- Directions
Please report how many lines in the records below contain the word "footer", and give nothing else.
===== Material provided
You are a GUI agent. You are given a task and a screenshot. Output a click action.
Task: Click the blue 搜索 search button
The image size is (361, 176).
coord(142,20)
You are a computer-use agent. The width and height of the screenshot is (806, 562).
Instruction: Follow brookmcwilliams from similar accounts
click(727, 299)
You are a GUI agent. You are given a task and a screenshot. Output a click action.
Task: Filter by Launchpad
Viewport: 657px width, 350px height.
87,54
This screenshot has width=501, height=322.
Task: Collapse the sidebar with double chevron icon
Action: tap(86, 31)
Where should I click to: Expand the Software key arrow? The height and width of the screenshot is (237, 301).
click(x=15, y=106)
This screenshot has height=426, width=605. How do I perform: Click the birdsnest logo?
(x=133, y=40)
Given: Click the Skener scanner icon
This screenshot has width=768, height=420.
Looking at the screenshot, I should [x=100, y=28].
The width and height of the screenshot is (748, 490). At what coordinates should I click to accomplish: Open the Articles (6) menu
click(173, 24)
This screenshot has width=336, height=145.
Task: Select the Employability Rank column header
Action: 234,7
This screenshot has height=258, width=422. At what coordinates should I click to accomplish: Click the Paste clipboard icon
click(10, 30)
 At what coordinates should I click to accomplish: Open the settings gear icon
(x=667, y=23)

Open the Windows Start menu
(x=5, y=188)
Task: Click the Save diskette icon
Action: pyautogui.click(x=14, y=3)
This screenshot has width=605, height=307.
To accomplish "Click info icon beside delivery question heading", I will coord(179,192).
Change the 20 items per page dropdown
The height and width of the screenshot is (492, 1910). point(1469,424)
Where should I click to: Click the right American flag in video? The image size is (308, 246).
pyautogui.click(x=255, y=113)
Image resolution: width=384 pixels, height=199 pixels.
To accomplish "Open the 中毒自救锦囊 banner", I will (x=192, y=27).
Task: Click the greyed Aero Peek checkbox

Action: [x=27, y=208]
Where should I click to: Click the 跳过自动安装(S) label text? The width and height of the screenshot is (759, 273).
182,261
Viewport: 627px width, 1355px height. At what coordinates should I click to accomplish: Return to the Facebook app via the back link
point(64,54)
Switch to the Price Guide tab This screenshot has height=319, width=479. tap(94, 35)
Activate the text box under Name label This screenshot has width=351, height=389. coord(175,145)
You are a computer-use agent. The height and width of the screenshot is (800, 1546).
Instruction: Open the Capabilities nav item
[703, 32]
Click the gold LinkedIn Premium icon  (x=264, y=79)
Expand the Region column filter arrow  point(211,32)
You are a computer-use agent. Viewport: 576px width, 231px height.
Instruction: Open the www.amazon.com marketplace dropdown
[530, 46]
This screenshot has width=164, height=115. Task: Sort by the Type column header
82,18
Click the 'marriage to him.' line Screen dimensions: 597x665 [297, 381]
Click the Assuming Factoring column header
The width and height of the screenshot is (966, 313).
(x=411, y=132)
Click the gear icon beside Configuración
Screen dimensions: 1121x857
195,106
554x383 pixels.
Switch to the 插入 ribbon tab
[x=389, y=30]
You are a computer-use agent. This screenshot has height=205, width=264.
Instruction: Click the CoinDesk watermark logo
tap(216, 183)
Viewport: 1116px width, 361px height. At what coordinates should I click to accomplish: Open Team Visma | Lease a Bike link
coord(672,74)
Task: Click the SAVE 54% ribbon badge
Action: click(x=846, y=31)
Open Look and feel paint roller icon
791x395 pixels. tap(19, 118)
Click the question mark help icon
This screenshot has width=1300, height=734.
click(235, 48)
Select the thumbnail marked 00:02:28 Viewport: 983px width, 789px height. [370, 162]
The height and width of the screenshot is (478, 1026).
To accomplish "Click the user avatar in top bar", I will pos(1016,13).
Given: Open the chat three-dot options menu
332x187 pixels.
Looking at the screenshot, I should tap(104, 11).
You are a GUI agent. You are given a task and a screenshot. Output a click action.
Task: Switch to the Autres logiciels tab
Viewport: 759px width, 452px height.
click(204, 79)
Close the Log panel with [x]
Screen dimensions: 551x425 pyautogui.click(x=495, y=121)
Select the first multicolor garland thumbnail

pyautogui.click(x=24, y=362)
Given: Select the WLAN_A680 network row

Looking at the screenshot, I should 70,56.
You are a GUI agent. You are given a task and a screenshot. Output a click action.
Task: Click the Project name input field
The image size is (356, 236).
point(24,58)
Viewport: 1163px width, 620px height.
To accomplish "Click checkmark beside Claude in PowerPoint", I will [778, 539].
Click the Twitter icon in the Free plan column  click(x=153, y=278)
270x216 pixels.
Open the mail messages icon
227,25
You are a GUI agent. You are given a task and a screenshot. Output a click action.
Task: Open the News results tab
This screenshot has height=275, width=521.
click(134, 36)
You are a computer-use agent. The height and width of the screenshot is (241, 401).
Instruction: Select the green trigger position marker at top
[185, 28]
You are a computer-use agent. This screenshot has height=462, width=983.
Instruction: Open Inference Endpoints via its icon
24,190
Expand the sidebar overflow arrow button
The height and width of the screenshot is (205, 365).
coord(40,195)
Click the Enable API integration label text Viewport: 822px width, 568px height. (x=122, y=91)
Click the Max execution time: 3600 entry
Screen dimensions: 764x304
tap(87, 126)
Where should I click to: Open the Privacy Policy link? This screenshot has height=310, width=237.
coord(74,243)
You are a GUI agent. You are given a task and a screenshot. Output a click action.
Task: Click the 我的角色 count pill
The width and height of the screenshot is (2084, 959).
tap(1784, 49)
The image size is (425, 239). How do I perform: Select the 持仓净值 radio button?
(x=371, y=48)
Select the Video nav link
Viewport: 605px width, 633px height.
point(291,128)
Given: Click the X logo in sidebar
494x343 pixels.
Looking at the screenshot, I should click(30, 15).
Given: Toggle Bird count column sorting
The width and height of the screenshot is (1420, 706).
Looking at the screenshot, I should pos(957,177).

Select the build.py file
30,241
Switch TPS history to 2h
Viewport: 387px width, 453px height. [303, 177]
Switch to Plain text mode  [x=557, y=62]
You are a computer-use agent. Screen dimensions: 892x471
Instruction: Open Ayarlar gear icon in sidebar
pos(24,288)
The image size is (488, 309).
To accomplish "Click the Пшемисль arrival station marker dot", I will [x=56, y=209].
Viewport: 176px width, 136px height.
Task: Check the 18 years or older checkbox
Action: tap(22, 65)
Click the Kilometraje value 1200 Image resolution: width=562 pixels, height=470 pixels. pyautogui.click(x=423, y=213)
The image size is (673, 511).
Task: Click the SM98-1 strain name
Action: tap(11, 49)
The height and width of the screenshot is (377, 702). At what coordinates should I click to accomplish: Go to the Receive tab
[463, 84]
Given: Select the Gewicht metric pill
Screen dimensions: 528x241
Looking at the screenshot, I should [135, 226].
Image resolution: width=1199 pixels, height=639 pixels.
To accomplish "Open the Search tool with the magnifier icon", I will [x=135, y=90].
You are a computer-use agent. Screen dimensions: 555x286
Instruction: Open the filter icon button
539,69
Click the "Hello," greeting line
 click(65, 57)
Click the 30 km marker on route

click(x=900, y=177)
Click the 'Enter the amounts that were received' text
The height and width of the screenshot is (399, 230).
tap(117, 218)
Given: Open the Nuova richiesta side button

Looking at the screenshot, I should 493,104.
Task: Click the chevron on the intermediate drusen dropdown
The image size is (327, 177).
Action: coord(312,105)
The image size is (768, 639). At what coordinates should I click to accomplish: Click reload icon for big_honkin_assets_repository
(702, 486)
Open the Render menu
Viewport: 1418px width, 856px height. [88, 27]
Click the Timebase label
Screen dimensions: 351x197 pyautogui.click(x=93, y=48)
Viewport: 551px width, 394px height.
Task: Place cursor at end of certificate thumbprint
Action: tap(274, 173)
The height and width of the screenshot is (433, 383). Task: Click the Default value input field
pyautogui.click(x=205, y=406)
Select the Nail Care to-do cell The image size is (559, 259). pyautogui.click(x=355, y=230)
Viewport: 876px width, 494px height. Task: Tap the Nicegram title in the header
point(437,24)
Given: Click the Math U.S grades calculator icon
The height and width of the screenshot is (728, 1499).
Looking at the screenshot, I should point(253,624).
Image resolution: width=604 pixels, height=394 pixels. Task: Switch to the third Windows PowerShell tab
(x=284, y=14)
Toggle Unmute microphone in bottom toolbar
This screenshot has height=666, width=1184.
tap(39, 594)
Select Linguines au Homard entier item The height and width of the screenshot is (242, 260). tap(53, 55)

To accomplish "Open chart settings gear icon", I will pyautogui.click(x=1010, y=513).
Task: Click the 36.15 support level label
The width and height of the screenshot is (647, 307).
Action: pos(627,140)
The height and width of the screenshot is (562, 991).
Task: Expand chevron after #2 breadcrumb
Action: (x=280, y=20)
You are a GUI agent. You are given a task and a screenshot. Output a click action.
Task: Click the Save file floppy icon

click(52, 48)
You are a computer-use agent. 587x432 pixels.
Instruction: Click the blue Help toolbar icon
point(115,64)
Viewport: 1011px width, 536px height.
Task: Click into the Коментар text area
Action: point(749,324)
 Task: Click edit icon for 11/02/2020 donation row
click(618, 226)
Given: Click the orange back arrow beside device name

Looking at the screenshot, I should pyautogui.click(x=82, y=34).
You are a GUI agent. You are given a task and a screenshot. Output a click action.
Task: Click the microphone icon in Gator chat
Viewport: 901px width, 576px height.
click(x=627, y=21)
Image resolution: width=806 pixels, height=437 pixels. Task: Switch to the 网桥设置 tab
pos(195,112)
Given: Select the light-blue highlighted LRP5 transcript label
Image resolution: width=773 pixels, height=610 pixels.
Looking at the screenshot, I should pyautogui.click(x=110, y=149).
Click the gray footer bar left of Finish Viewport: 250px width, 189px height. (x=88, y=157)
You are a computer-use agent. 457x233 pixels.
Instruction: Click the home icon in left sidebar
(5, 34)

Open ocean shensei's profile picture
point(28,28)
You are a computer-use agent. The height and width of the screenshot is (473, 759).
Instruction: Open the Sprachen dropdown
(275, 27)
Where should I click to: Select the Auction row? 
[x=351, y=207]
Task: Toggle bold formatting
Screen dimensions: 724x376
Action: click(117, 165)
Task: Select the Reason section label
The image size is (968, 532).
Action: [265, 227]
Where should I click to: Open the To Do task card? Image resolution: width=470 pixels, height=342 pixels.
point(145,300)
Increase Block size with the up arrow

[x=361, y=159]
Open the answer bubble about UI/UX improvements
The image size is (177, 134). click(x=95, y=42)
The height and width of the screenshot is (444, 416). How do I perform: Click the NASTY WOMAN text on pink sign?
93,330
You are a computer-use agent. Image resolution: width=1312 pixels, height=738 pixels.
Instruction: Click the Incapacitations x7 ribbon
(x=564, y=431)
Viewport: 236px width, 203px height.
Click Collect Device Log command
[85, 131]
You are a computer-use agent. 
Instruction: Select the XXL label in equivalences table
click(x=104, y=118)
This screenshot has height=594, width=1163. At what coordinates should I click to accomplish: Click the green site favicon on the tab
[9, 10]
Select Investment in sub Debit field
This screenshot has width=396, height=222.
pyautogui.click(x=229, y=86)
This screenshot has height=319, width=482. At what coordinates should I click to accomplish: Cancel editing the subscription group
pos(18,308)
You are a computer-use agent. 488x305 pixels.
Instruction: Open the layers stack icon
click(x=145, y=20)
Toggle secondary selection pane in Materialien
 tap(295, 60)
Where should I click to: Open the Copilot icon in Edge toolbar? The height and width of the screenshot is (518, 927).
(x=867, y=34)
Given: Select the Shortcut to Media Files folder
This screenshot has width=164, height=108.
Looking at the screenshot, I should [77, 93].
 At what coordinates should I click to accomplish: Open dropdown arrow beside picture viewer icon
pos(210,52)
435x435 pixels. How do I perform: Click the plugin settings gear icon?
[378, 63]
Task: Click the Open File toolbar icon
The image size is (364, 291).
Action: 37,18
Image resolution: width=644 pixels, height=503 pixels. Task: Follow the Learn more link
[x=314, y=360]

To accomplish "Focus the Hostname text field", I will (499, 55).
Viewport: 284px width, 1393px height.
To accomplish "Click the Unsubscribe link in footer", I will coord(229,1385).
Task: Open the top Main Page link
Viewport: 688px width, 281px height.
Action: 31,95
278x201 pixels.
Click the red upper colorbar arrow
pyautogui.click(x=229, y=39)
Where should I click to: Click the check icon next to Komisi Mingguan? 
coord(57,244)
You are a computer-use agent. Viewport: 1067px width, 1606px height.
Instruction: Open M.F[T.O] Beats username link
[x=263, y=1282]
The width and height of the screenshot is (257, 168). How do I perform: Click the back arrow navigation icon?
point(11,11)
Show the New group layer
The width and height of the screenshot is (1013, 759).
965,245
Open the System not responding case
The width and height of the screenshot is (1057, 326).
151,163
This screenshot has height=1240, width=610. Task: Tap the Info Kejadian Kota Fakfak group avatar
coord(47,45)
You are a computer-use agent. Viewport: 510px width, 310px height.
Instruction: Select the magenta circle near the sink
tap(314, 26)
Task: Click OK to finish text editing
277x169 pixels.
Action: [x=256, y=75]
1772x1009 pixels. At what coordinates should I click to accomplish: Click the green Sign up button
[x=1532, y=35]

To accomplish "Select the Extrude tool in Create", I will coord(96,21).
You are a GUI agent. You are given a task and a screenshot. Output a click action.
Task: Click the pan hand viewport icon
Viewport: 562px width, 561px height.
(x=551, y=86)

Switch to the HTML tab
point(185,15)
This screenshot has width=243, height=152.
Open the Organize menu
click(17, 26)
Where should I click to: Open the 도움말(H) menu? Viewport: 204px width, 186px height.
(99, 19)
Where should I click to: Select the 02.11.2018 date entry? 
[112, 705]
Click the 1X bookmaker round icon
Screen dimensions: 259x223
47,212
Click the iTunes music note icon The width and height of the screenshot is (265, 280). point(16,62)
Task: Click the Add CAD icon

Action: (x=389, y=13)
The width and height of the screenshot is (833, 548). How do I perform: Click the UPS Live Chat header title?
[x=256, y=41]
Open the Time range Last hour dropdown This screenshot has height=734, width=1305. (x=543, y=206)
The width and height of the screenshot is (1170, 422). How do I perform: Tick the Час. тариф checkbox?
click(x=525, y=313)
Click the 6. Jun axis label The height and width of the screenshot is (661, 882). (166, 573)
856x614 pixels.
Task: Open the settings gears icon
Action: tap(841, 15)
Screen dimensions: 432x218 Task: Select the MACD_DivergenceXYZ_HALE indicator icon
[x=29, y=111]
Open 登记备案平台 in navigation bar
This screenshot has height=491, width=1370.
==========
- Response
2